Detalhes bibliográficos
Ano de defesa: 2023
Autor(a) principal: Carneiro, Débora Cavalcante dos Santos [UNESP]
Orientador(a): Não Informado pela instituição
Banca de defesa: Não Informado pela instituição
Tipo de documento: Dissertação
Tipo de acesso: Acesso aberto
Idioma: por
Instituição de defesa: Universidade Estadual Paulista (Unesp)
Programa de Pós-Graduação: Não Informado pela instituição
Departamento: Não Informado pela instituição
País: Não Informado pela instituição
Palavras-chave em Português:
Link de acesso: https://hdl.handle.net/11449/250867
https://orcid.org/0000-0002-8957-0872
Resumo: O setor da viticultura vem cada vez mais, ganhando destaque nas regiões de produção de uvas brasileiras, como por exemplo no município de Jundiaí-SP. Dentre os estudos abrangendo técnicas imprescindíveis para o setor vitivinícola, merecem destaque a avaliação da combinação de cultivares copa/porta-enxertos e sistemas de condução.

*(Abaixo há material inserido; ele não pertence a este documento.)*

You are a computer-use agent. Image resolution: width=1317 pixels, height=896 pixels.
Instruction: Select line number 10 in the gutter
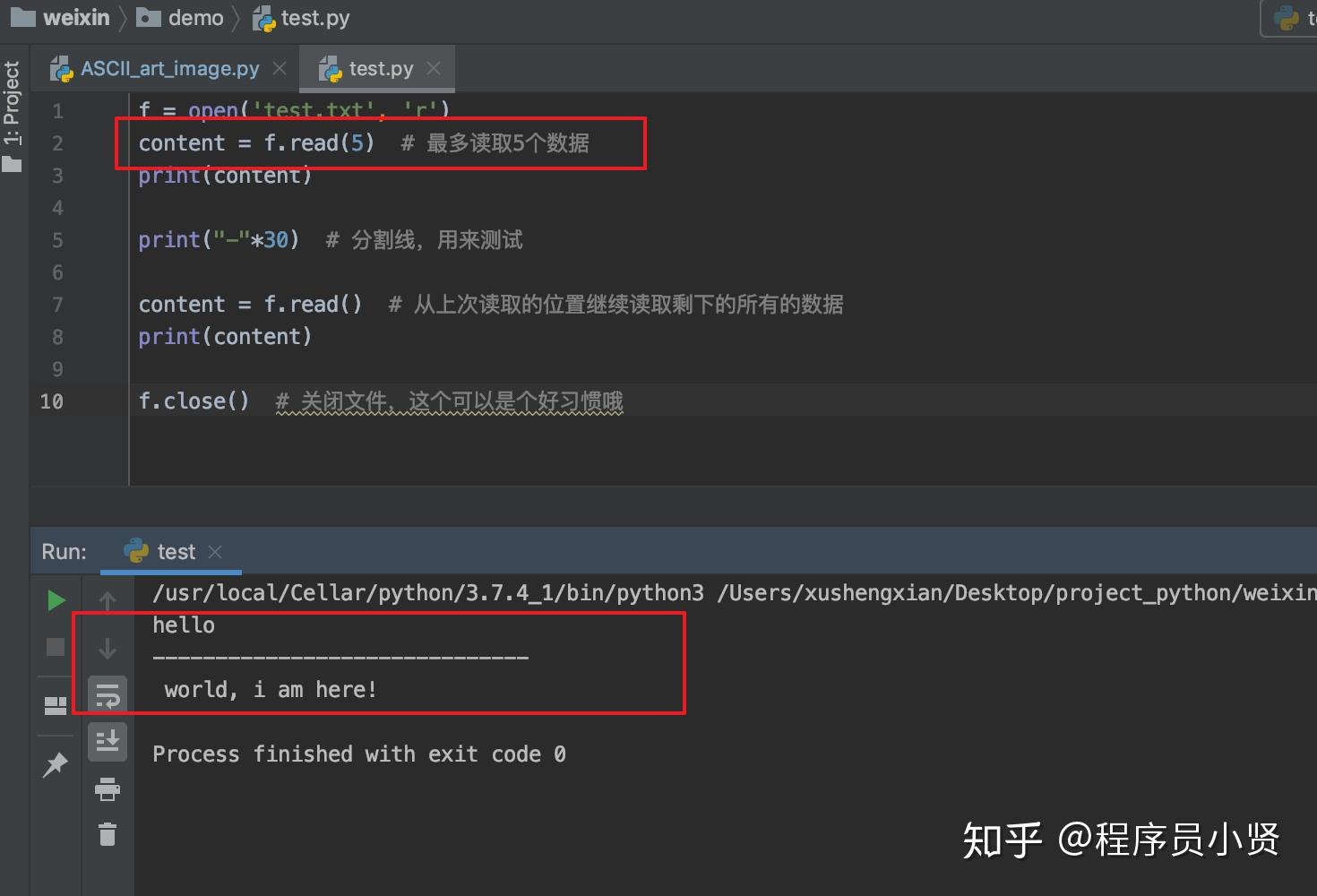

O objetivo desse estudo foi avaliar o efeito dos sistemas de condução em espaldeiras altas e baixas e dos porta-enxertos ‘IAC 766 Campinas’ e ‘106-8 ‘Mgt’ nas cultivares copa híbridas de uva BRS Lorena, IAC 116-31 Rainha e IAC 21-14 Madalena. O experimento foi conduzido na área experimental do Centro Avançado de Pesquisa e Desenvolvimento de Frutas (APTA) do Instituto Agronômico de Campinas (IAC), em Jundiaí-SP, Brasil. Utilizou-se o delineamento em blocos casualizados em esquema fatorial 2 x 2, sendo dois porta-enxertos e dois sistemas de condução. Cada cultivar foi analisada separadamente, durante dois ciclos de produção através das seguintes variáveis: características físico-químicas de cachos, bagas e sementes e características bioquímicas da casca e polpa das uvas. A cultivar BRS Lorena apresentou o melhor desempenho quando enxertada no porta-enxerto 106-8 ‘Mgt’, visando melhor qualidade e produtividade e no sistema de condução em espaldeira alta. Para a cultivar 21-14 Madalena o melhor desempenho foi com o porta-enxerto 106-8 ‘Mgt’, independente do sistema de condução. A cultivar 116-31 Rainha apresentou o melhor desempenho produtivo no porta-enxerto IAC 766 e no sistema de condução em espaldeira alta.